Another significant flaw in Feldman’s book is his naive treatment of demographic data. A fundamental assumption in Jew & Gentile is that natural increase alone could not have accounted for the phenomenal increase in the Jewish population – from an estimated 150,000 to 8 million — over the Second Temple era. But, in fact, it could have. As Feldman acknowledges, Jewish law and custom promoted childbearing. Jewish women married at a young age and immediately began having children. Assuming fertility rates were comparable to those of Third World societies today, the natural rate of population increase could well have exceeded two percent. Growing at the rate of 2 percent annually over 600 years, 150,000 Jews would have become 21 billion Jews. Even after allowing for abundant slaughter and mayhem during the Maccabean revolt, the wars of the Hasmonaean kings and the civil wars preceding Herod the Great, and accounting for the periodic mass starvations due to famine, it’s not implausible to think that the Jews could have reached a population of 8 million without converting a single gentile.

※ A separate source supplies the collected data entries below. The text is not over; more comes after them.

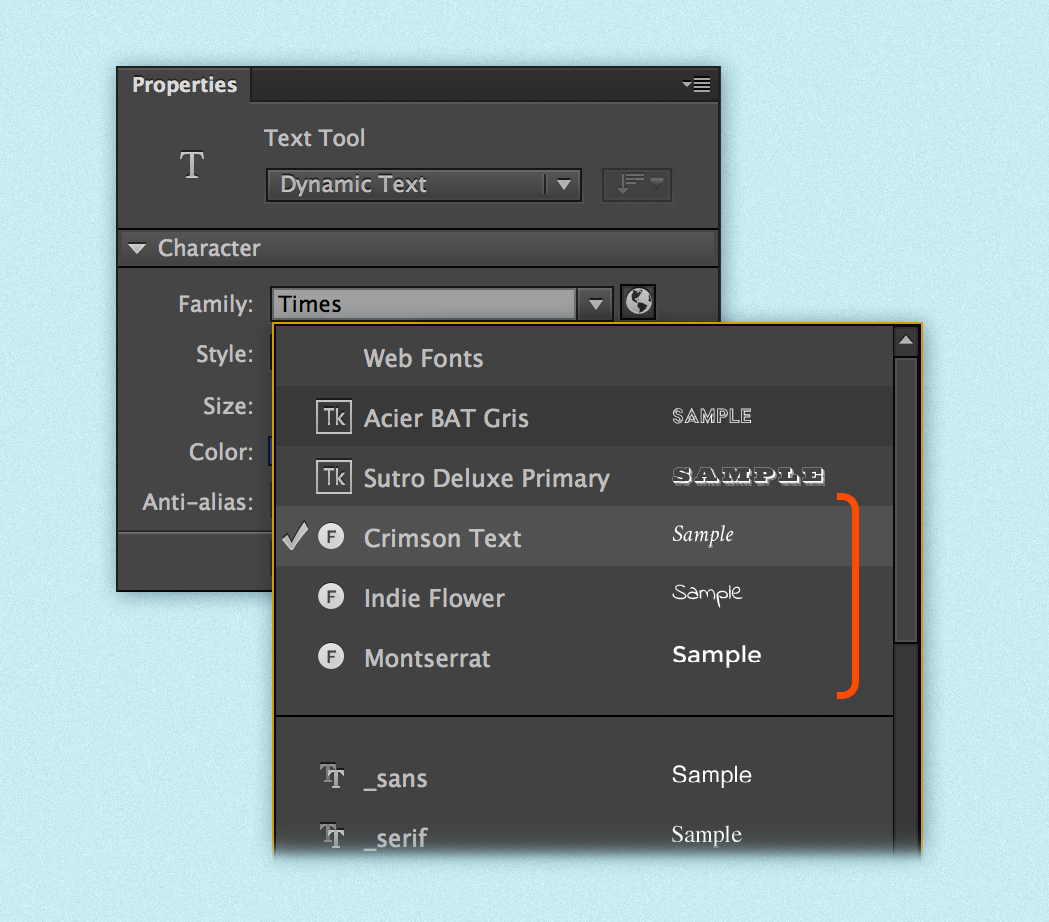Collapse the Character section
Screen dimensions: 1049x922
coord(136,248)
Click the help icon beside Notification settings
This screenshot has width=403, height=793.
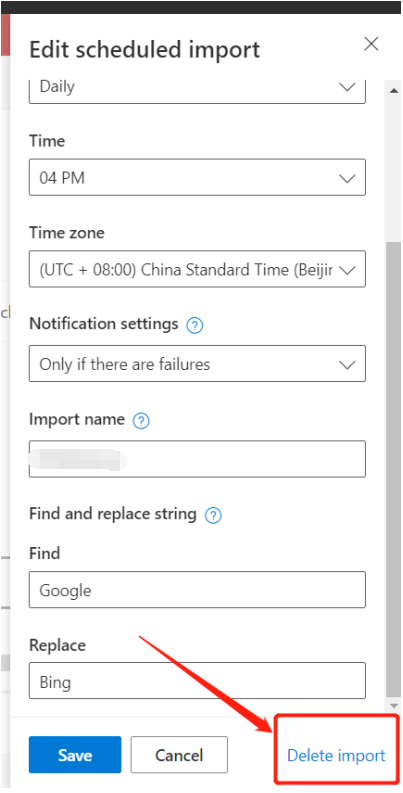click(195, 325)
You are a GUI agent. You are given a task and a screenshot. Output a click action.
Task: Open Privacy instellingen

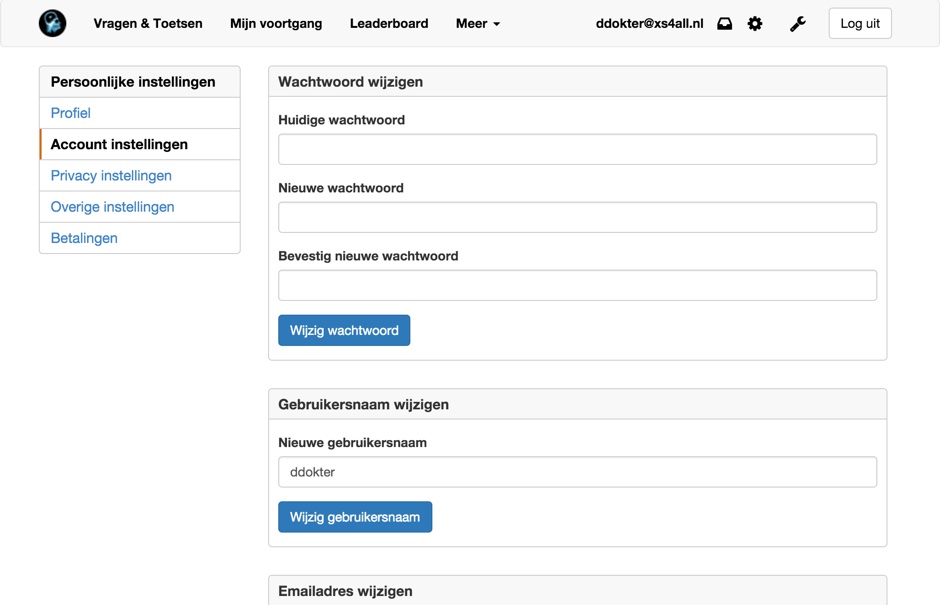[x=110, y=175]
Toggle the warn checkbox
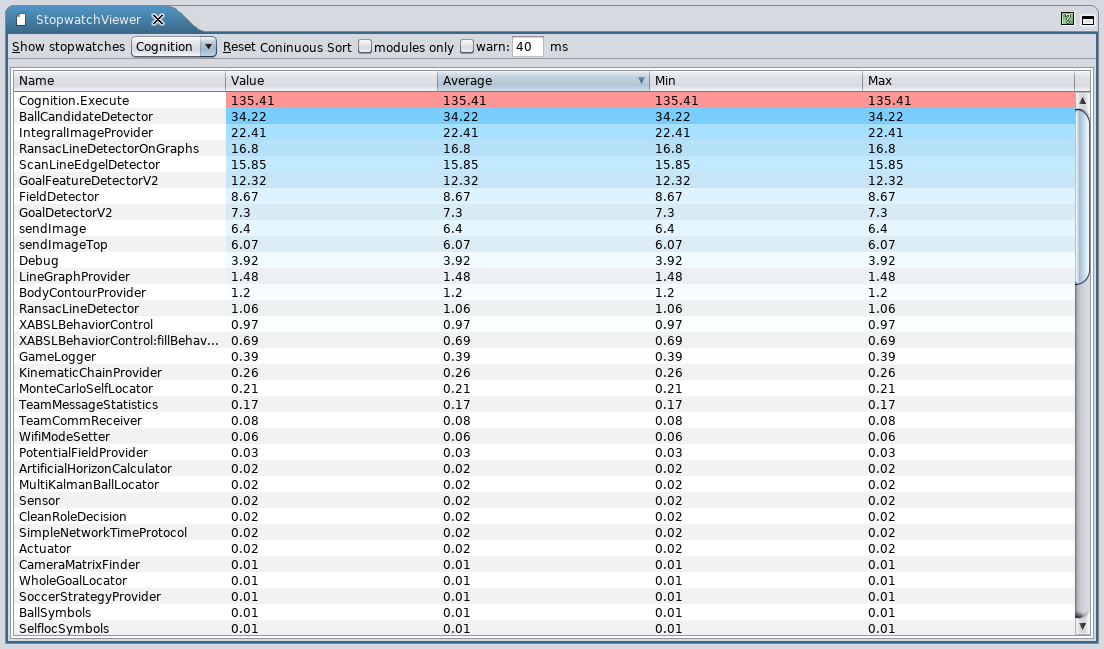The image size is (1104, 649). pyautogui.click(x=467, y=46)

Yet the fact remains that Jews did convert gentiles and win over many sympathizers, as Feldman amply demonstrates. Given the demographic realities and the success of the Jews in winning converts, an interesting question arises: Why were there only 8 million Jews by the end of the Second Temple era? The demographic devastation wrought by war, famine and pestilence must have been horrendous. But that’s an issue far removed from Feldman’s study.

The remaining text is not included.